**Task material**
++++++++
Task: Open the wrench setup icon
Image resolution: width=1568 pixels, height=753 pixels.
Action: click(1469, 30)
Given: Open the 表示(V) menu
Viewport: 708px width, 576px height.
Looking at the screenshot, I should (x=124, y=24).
++++++++
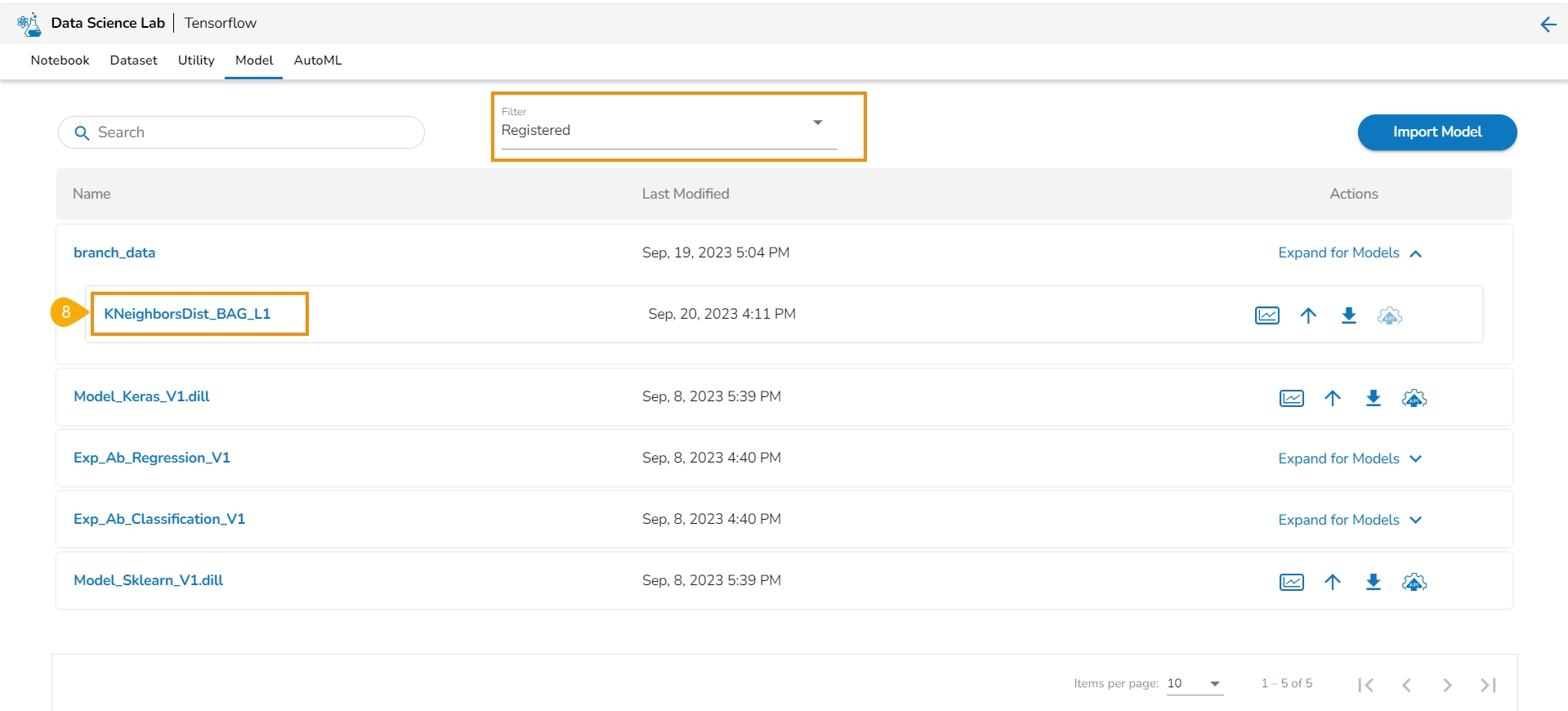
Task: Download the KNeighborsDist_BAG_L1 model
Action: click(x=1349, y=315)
++++++++
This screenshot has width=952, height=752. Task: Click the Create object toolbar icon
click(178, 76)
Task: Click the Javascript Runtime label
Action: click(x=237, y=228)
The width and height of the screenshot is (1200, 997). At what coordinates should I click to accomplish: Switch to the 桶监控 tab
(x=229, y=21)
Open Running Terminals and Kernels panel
++++++++
**Exercise requirements**
Working from the entries above, filter out every line that lacks "Open" and copy what remains.

**Answer to this exercise**
Task: Open the wrench setup icon
Given: Open the 表示(V) menu
Open Running Terminals and Kernels panel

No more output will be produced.